Соня тоже так и не заснула и еле-еле дождалась, когда эта страшная ночь закончится. Когда в окна заглянул поздний зимний рассвет, она встала и снова подошла к Наташе. Та лежала не шелохнувшись, только глаза у неё уже были закрыты, и лишь едва слышное дыхание говорило о том, что она жива.
* * *
Было уже около полуночи, когда незадачливые похитители вернулись к дому Долохова. В доме было темно, когда к крыльцу подкатили две тройки, одной из которых правил сам известнейший троечный ямщик Балага, а другой — один из его «молодцов» (так он называл служащих у него младших ямщиков). Перед отъездом хозяин предупредил слуг и свою любовницу цыганку Матрёшу, что вернутся они обратно не раньше, чем утром. Поэтому все обитатели дома спокойно легли спать. Никто не ожидал возвращения всей честно́й компании меньше чем через полтора часа.
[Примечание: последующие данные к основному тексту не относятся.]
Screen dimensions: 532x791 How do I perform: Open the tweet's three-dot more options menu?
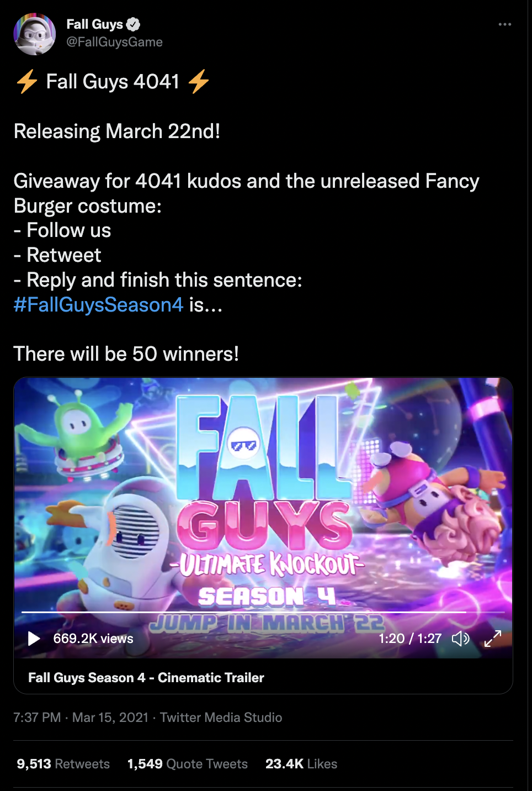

Ввалились в спящий дом все ездившие на похищение в самом мрачном настроении.
— Эй, хамы, а ну просыпайтесь, — громко гаркнул Долохов, входя в свой дом. — Живо огни зажечь!
Его зычный, охрипший с мороза голос быстро поднял всех с лежаков и постелей. Никому из слуг не хотелось попасть под тяжёлую руку хозяина и быть жестоко избитым им, как это частенько случалось. Все быстро кое-как оделись и принялись зажигать свечи в помещениях.
— Матрёшка! Здесь ты, что ли? — громко позвал Долохов свою любовницу-цыганку, входя в свою спальню.
Матрёша, которая уже было задремала в широкой постели, вскочила, как подброшенная. Быстро накинув платье и окутавшись расписной цыганской шалью, она пристально вгляделась в лицо своего господина и сразу увидела, что он в самом чёрном настроении. К счастью, не она была причиной его мрачности: Матрёша давным-давно закаялась хоть в чём-то противоречить Долохову или выводить его из себя. Она сразу поняла, что похищение не удалось, и именно поэтому её господин не в духе.
— На, держи! — раздражённо прикрикнул Долохов, швыряя в неё соболий салоп, который бесцеремонно отнял у неё же ещё пару часов назад. — Не пригодилось, так что таскай его дальше.
Матрёша ловко поймала брошенный салоп и бережно спрятала его в шкаф, где он всегда у неё хранился.
— Что, не получилось? — осмелилась она спросить у господина.
— Не твоё дело, дура! — оборвал её Долохов. — Лучше вели самовар поставить.
Пока Матрёша и слуги хлопотали, Долохов, Курагин и Макарин разделись и сели в большом кабинете Долохова, небрежно побросав свои шубы на пол (слуги сразу же подняли их и бережно развесили). Приказный Хвостиков, самый последний в их компании, робко присел на диван, остальные трое по-хозяйски разместились за столом. Француз-лакей Курагина понёс вещи хозяина в его комнату, которую тот занимал, когда жил у Долохова.
Туда же, в кабинет, где сидели незадачливые похитители, сунулся было сам Балага.
— Ваше сиятельство, и вы, Фёдор Иванович, — озабоченно обратился он к Анатолю и Долохову. — Я уж больше не понадоблюсь сегодня али как? Мне домой ехать аль пождать ещё?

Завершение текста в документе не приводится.